Moreover, all patients had 9p24.1 alterations and PD-L1–positive disease. Depth of response did not correlate with 9p24.1 status or PD-1 pathway H-score. Depth of response to pembrolizumab, as measured by metabolic tumor volume decline, also did not correlate with disease state or Epstein-Barr virus–encoded small RNA (EBER) positivity. There was also no relationship between PD-L1 H-score and disease stage (P = .13), EBER positivity (P = .7), or 9p24.1 alteration (P = .12). In sum, 41% of patients who had a CMR or near-CMR had 9p24.1 amplification compared with 64% of those with a more than 90% reduction in metabolic tumor volume (P = .2). Investigators reported that 6 of 22 cases were EBER positive.
“In this previously untreated patient population, neither 9p24.1 alterations nor PD-L1/PD-L2 expression predicted outcomes, consistent with exquisite sensitivity to checkpoint inhibition in treatment-naïve patients,” the investigators wrote.
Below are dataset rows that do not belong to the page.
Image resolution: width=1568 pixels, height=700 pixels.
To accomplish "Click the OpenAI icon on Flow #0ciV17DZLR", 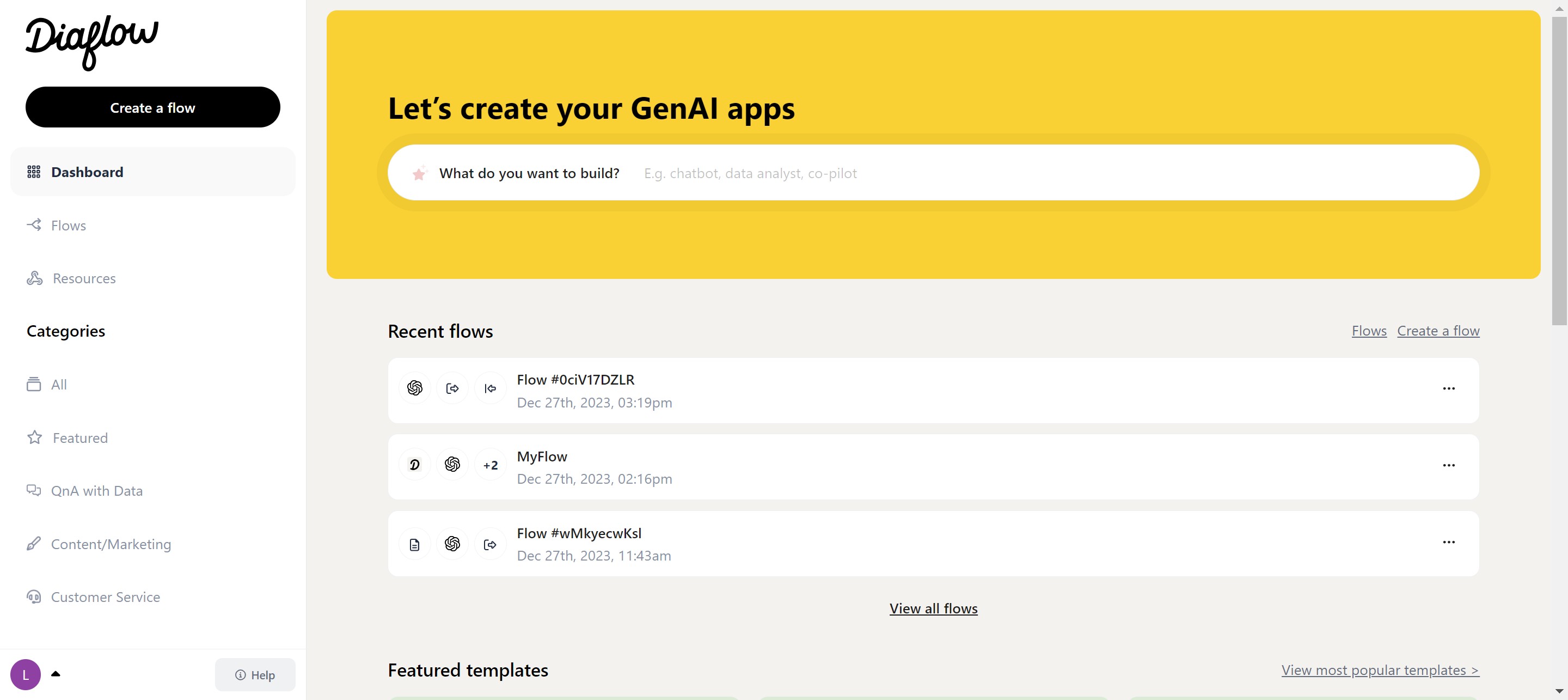I will (414, 388).
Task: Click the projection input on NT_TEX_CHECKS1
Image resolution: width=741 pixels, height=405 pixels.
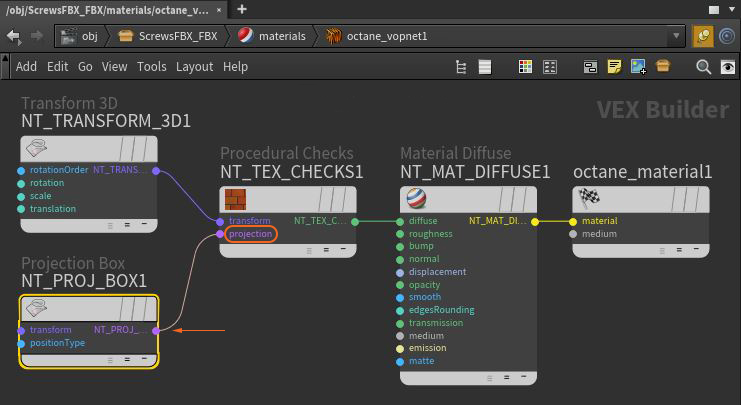Action: pyautogui.click(x=250, y=234)
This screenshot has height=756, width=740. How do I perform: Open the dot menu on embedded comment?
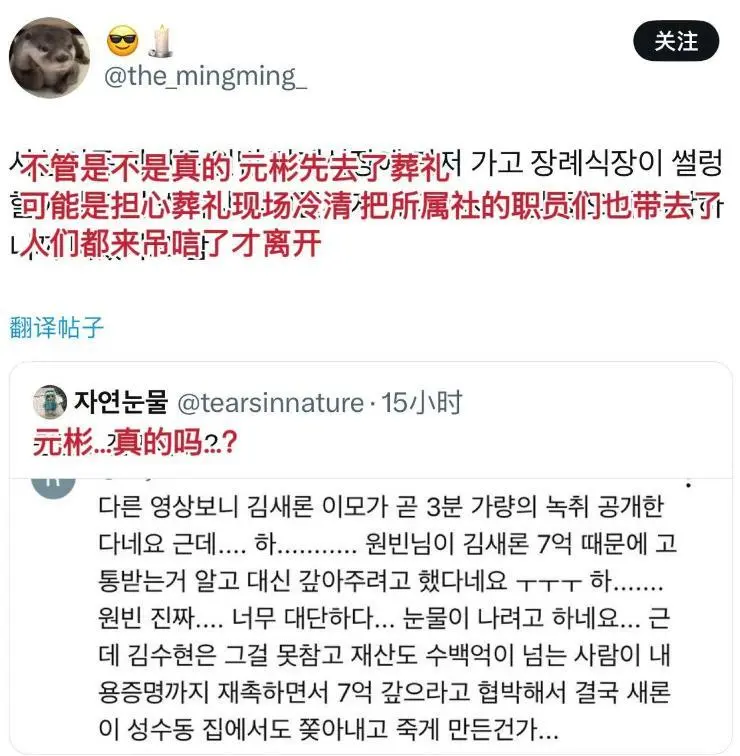(689, 485)
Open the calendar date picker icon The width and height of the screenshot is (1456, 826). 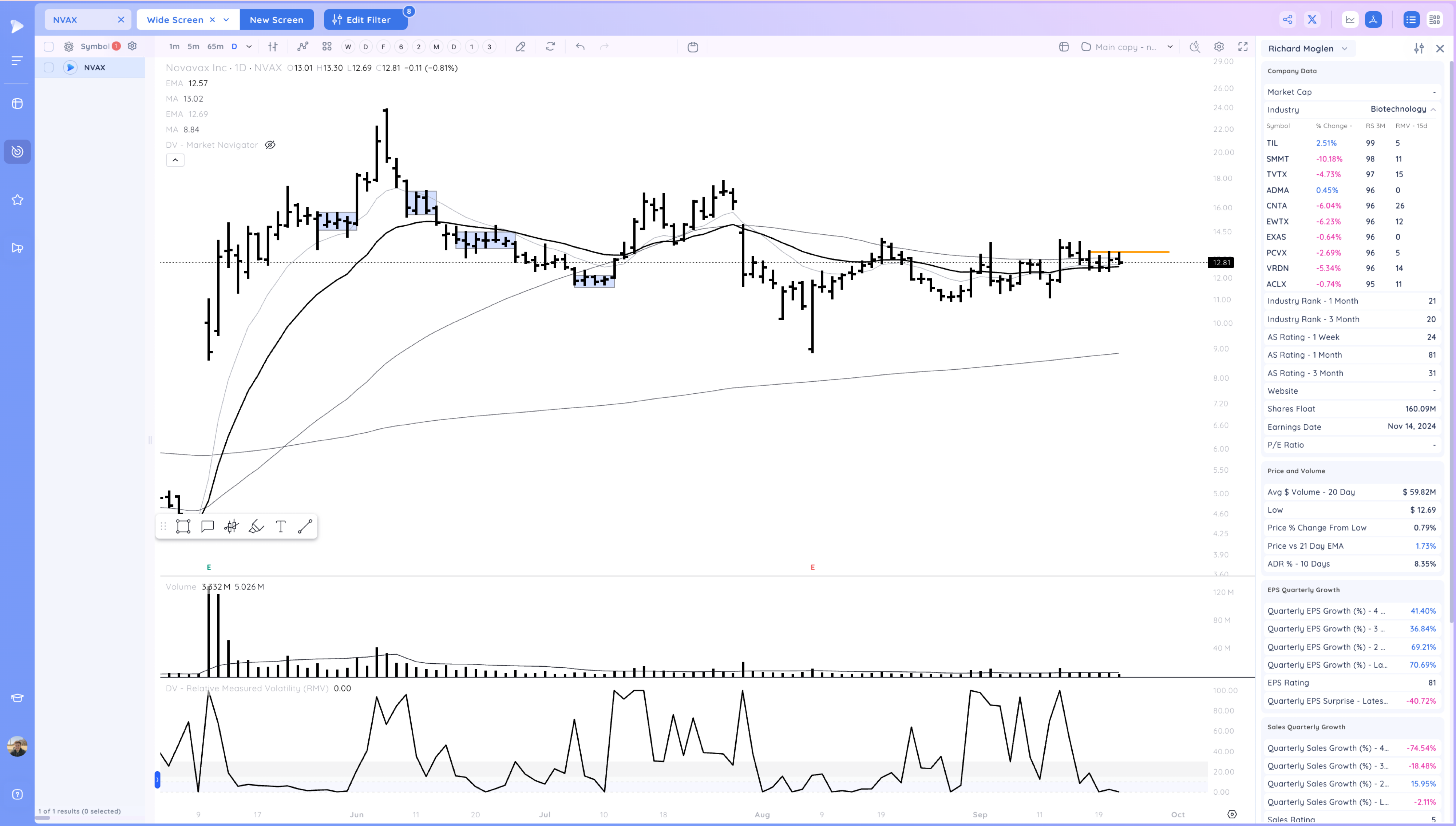(692, 47)
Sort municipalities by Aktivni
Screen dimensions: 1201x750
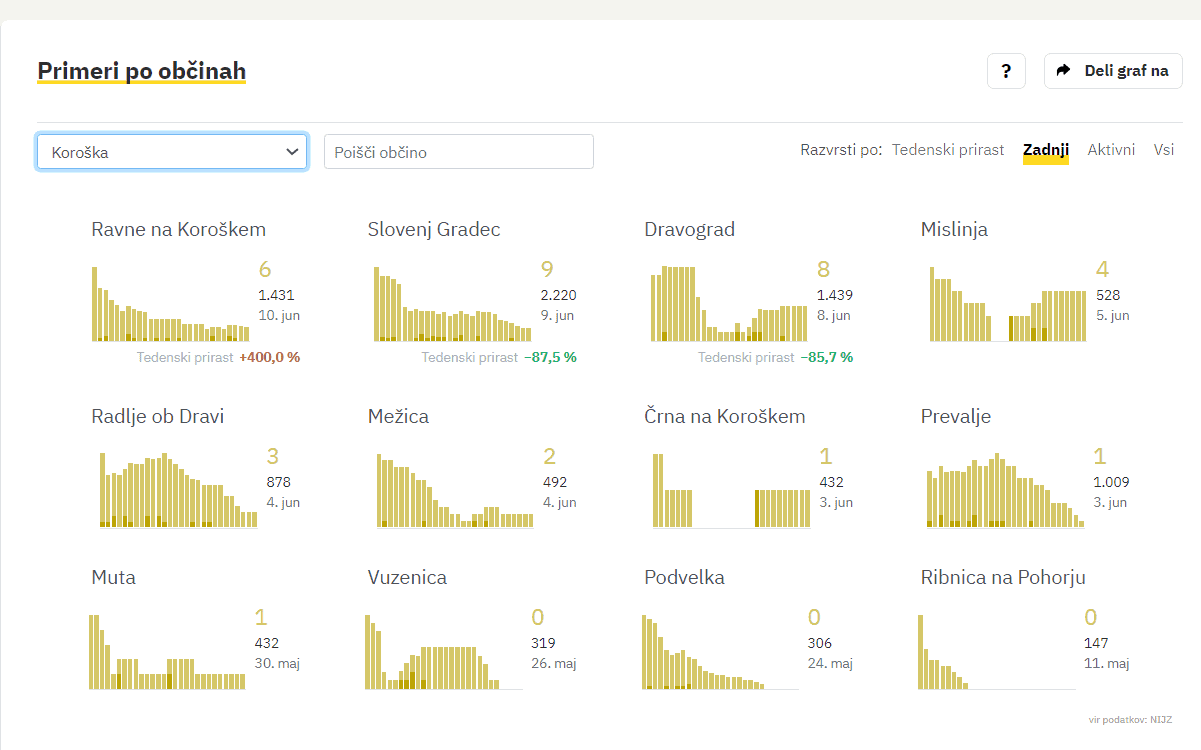coord(1111,150)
“We demonstrated that with prolonged follow-up, sequential pembrolizumab and AVD chemotherapy remains a highly effective strategy, with 100% of patients remaining alive without relapse. The high response rates observed at all programmed death ligand levels seen in this clinical study suggest that even low levels of programmed death ligand expression are sufficient for the response to PD-1 blockade in previously untreated classic Hodgkin lymphoma.”
This multicenter trial included a total of 30 patients who hadn’t received prior treatment and were enrolled between September 2017 and August 2019. The sequential treatment consisted of pembrolizumab for 3 cycles followed by AVD chemotherapy for 4 to 6 cycles. Adequate tissue samples for fluorescence in-situ hybridization analysis and immunohistochemistry were available in 28 and 29 patients, respectively.
The trial’s primary end point was metabolic response to single-agent pembrolizumab, assessed using Lugano 2014 criteria and, secondarily, using Lymphoma Response to Immunomodulatory Therapy Criteria. Secondary end points included incidence of PET responses according to the percent decline in metabolic tumor volume following the full treatment regimen.
The most frequent non-hematological adverse effects (AEs) were elevated liver enzymes (23.3%) and infusion reactions (16.7%). A single event of grade 4 elevated liver enzymes affected a patient during pembrolizumab therapy, which was successfully treated with corticosteroids. Additionally, a single patient experienced grade 3 Bell palsy in the setting of a viral infection, and another had grade 3 diarrhea. There were no other non-hematological AEs more severe than grade 2.
Investigators concluded by noting that the phase 2 KEYNOTE-C11 study (NCT05008224), which will assess the same regimen plus 4 further doses of consolidative pembrolizumab, will “provide more definitive evidence regarding the efficacy of this approach moving forward.”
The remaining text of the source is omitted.